Invasive insect species may thrive in a new environment because they now exist in a paradise devoid of their natural predators. Biological control, or biocontrol, tries to remedy this by importing an invasive pests’ natural predators in the hopes they will reduce invasive insect densities. This concept is nothing novel and has been implemented since ancient times, with records from around the tenth century of Oecophylla ants being sold at markets in China for farmers to release as a form of citrus crop protection (Liu 1939).
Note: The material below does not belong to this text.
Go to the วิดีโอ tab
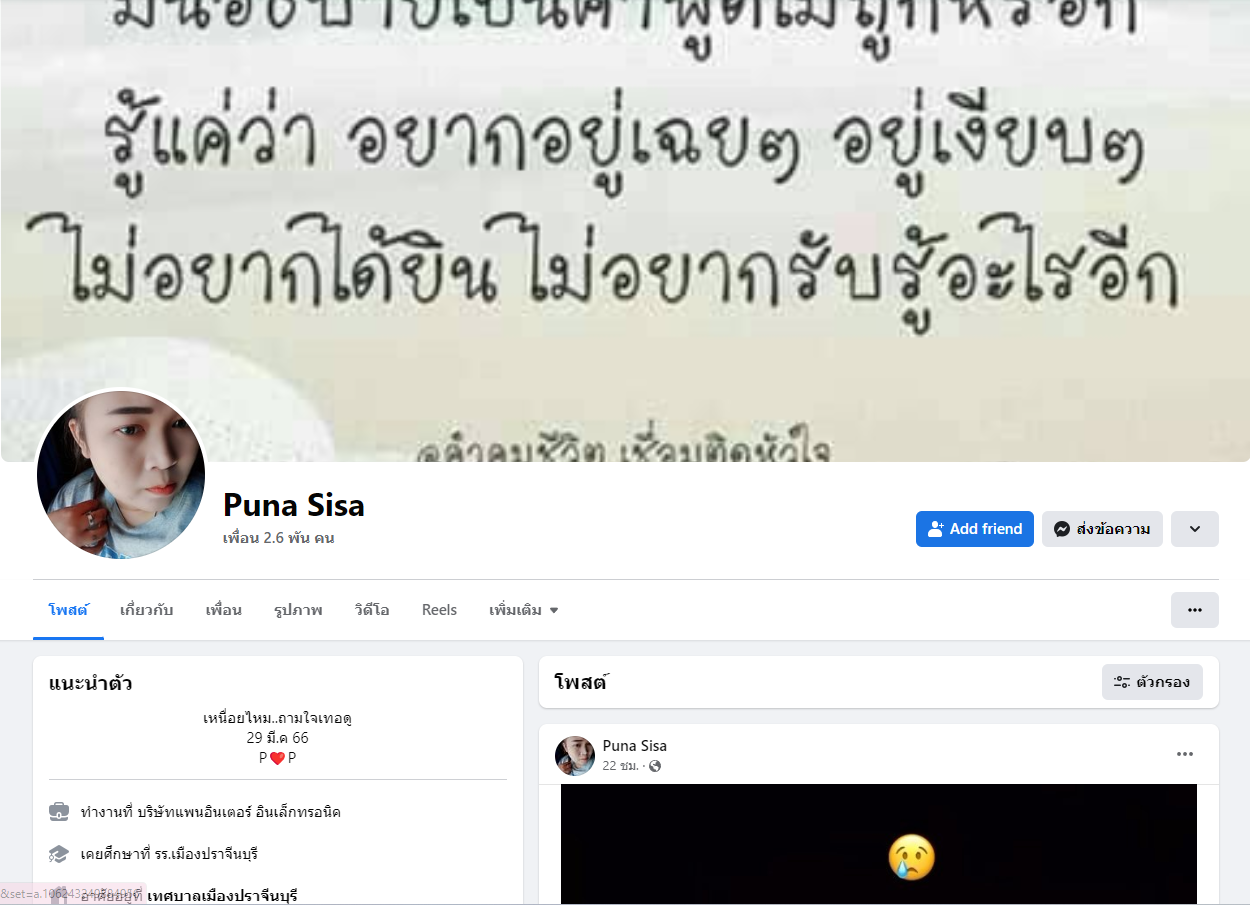The image size is (1250, 905). click(372, 610)
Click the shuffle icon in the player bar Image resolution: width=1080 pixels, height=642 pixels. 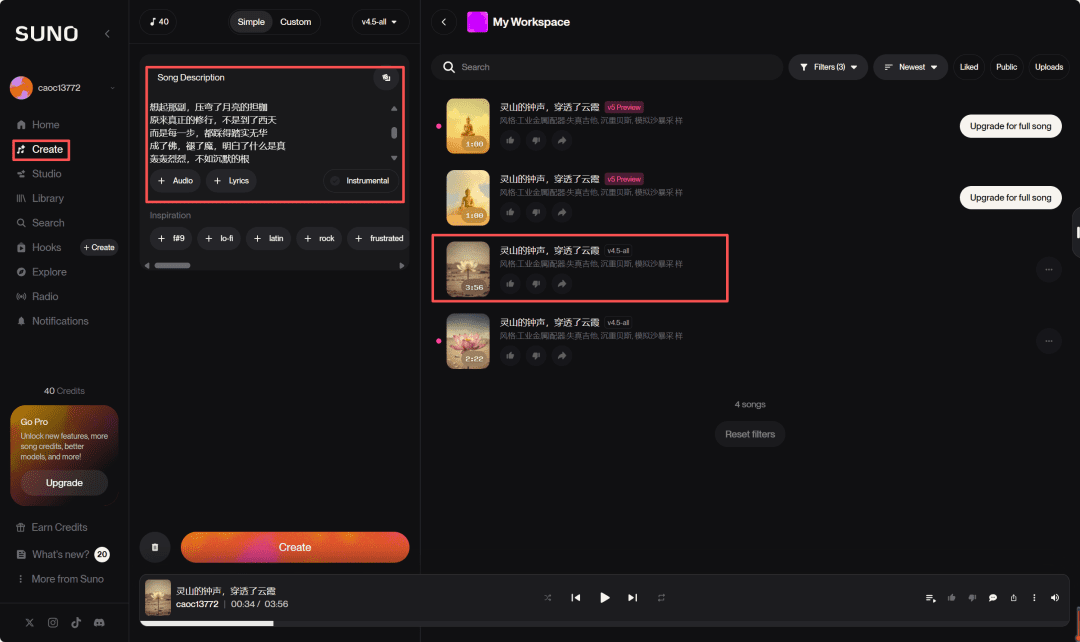click(x=547, y=598)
The first successful biological control experiment was documented in 1889 with Albert Koebele’s intentional release of Australian vedalia lady beetles Rodolia cardinalis to control populations of the cottony cushion scale, Icerya purchasi. The resulting dramatic, almost overnight control of the crop pests supplied significant benefits for farmers affected by the scale insects and provided a strong case for using biocontrol as a means of invasive insect management (Caltagirone and Doutt 1989). And contemporarily, green lacewings (Chrysopidae) are widely used as a form of biocontrol to manage many insect pests in a range of areas, from farm crops to forests (Tauber et al. 2000, Yang et al. 2014). As a nontoxic and possibly species-specific alternative to pesticides, biocontrol has some appealing factors as a form of invasive insect management.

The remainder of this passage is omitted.